A PROFOUND melancholy attaches to the fragments of Sappho. The zenith of her fame is stated to be 610 B.C., and as late as 360 A.D., her entire works apparently existed. After that period ‘the rest is silence.’

It is due to chance, almost, that anything remains. For the little we have we owe to quotations imbedded in the treatises of dry-as-dust Scholiasts of our third century. Anti-pagan zeal disdained destroying these, and thus the incomparable verses of the greatest Greek lyrist known, come down to us.

No translation can ever adequately render Sappho: no translator even, hopes to do it. But for those who do not read Greek, all that can be reasonably demanded in English has been given in Mr. H. T. Wharton’s scholarly volume: — Sappho, Memoir, Text, Select Renderings and a Literal Translation. (London: first edition [124]1885; second edition, 1887; third edition now in press.)
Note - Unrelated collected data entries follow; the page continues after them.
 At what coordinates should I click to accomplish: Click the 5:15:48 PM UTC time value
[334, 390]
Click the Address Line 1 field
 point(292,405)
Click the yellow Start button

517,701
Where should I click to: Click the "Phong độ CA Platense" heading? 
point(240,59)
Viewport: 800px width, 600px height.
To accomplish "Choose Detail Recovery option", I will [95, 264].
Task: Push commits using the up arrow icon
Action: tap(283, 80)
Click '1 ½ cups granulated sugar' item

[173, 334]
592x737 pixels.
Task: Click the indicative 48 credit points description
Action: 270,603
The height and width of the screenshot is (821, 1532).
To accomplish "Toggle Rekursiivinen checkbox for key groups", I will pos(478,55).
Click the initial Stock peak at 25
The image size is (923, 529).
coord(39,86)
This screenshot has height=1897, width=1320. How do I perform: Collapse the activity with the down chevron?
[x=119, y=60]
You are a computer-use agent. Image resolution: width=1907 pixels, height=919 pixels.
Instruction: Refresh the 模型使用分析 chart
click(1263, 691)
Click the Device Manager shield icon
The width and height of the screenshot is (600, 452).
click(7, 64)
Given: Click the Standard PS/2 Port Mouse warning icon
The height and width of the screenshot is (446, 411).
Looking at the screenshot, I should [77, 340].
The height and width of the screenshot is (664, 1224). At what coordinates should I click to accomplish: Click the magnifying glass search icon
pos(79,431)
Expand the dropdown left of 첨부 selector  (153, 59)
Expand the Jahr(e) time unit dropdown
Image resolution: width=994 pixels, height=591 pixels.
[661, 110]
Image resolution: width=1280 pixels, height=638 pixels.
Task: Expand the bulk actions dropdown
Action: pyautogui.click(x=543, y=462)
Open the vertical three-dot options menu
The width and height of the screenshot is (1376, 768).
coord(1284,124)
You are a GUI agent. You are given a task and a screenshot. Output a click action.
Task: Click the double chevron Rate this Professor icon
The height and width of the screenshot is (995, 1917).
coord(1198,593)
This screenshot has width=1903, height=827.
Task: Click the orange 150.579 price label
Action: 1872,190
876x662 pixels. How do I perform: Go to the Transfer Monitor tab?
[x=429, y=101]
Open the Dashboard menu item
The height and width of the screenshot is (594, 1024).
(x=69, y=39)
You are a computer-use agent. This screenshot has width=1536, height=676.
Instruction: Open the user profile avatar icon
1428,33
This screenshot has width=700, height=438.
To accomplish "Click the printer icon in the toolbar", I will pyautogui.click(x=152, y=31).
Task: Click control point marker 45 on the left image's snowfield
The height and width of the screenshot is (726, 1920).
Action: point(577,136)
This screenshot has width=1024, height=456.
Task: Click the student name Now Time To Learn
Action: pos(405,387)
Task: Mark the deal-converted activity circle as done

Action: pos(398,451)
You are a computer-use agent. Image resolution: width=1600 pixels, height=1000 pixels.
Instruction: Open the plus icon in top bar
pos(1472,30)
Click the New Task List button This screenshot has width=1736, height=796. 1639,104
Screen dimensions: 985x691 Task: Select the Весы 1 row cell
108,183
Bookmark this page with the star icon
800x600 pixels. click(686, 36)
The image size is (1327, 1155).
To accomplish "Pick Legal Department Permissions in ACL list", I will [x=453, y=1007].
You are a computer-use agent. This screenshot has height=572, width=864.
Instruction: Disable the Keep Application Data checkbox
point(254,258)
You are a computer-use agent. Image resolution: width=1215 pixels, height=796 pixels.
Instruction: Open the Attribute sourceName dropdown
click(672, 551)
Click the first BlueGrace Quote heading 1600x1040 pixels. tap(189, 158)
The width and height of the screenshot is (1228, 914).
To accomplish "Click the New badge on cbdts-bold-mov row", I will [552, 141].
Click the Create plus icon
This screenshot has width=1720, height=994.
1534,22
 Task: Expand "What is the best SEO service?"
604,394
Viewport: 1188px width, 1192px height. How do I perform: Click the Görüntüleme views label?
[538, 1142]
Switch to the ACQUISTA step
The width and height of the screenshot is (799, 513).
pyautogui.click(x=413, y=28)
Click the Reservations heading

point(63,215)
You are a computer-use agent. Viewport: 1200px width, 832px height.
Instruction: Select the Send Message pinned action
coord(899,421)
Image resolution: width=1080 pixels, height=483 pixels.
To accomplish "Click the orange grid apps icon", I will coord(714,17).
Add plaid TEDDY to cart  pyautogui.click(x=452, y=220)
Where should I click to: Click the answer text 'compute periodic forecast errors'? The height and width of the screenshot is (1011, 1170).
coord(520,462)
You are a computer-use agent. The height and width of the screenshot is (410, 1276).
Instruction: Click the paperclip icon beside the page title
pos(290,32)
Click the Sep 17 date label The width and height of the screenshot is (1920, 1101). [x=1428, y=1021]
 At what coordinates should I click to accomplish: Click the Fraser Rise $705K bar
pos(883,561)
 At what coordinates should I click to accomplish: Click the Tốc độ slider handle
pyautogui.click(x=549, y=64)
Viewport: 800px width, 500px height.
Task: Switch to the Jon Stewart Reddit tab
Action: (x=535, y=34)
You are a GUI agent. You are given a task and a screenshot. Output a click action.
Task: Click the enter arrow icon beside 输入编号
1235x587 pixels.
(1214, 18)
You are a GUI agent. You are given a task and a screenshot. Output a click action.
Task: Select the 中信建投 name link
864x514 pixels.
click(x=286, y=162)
From the delightful little book THE BIBELOT has chosen the more coherent fragments, (very many consist of a line, a word even,) and also prefixed some illustrative head-notes from the same source. Mr. Wharton’s numbering of the fragments is likewise given.

That there are exquisite things here, (notably Swinburne’s paraphrases and Rosetti’s adaptation — “One Girl,”) needs must be seen without further editorial comment.